El 4 de abril de 1834 fue dado de alta y acogido en la casa del coronel, dentro del Castillo Maschio Angioino, entonces de uso militar. Aunque precisaba un bastón para caminar, mejoró algo y comprendió que el Señor le llamaba a seguirle más de cerca. El coronel le presentó a san Gaetano Errico, quien le prometió acogerle en la Congregación que estaba fundando. No obstante, sus condiciones de salud no le permitieron realizar su sueño. Nunzio convirtió entonces su habitación en una celda monástica improvisada, vistió hábitos marrones y vivió un reglamento de oración y adoración al Santísimo en la iglesia de Santa Brígida. Incluso en casa del coronel sufrió humillaciones por parte de algunos sirvientes, que le golpeaban y le dejaban sin comida. Nunca denunció aquellos abusos, sino que perdonó en silencio.

Hacia mediados de 1835, su estado empeoró de tal modo que se planteó amputarle la pierna, aunque no habría sobrevivido a la operación. Permaneció recluido en su habitación, donde muchas personas acudían a visitarle, convencidas de su santidad. Poco a poco, quedó postrado en la cama, entregado al dolor y a la oración. Antes de morir, pidió al coronel que le mostrase el crucifijo para besarlo, y solicitó recibir los sacramentos. Era el 5 de mayo de 1836. Dos horas después exhaló su último suspiro, diciendo: “¡La Virgen! ¡Mirad qué hermosa es!”.

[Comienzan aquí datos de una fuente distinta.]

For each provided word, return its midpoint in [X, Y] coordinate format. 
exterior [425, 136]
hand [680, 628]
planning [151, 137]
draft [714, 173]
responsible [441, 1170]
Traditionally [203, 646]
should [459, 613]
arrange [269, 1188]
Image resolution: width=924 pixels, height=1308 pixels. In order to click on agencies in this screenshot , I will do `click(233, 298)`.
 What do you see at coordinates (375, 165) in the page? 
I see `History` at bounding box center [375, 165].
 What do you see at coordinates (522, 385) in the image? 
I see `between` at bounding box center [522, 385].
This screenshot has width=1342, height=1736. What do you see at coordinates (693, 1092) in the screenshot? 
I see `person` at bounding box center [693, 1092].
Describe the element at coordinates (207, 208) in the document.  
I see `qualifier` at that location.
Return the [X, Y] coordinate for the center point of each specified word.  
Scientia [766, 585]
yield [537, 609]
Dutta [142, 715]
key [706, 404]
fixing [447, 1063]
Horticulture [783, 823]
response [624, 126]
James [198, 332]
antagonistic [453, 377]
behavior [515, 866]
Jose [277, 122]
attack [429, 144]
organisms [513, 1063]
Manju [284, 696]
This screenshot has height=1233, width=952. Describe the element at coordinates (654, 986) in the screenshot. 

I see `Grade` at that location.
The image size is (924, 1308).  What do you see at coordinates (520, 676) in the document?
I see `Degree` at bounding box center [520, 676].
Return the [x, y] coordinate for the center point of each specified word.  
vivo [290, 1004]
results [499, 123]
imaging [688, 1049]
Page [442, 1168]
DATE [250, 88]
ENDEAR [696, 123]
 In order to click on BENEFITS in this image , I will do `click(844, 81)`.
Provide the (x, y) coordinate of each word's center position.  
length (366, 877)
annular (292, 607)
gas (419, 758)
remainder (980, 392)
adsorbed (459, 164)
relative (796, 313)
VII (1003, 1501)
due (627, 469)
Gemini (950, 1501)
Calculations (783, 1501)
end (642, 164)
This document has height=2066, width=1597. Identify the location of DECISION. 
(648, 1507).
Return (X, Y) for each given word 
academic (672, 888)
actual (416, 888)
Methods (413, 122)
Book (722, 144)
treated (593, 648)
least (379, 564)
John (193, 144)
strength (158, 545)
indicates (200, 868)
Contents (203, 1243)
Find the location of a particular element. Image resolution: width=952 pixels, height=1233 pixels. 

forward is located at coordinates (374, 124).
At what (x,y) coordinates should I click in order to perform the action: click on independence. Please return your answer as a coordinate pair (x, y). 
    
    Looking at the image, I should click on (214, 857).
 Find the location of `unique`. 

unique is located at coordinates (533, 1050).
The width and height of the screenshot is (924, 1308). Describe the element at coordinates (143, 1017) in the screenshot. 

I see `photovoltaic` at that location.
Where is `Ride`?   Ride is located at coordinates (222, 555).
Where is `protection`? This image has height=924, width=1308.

Al conocerse la noticia de su muerte, la gente acudió a venerar al joven tullido, pobre, pero que con su gran corazón y sacrificio había abierto a muchos el camino de la salvación. Su fama de santidad fue tal que las vendas que había utilizado en su pierna enferma fueron consideradas reliquias. Un hecho contribuyó decisivamente a la apertura de su proceso de beatificación: una dama de compañía de la reina de Nápoles sufrió una fractura de rodilla al caer del caballo. Confiando en la intercesión de Nunzio, el coronel le aplicó sobre la lesión una venda que había usado el muchacho y la mujer sanó milagrosamente. La noticia llegó hasta el rey Fernando II, quien ofreció una suma de dinero para apoyar el proceso canónico. Fue canonizado por el papa Francisco el 14 de octubre de 2018. Los restos mortales de Nunzio reposan en la iglesia parroquial de San Domenico Soriano, en Nápoles.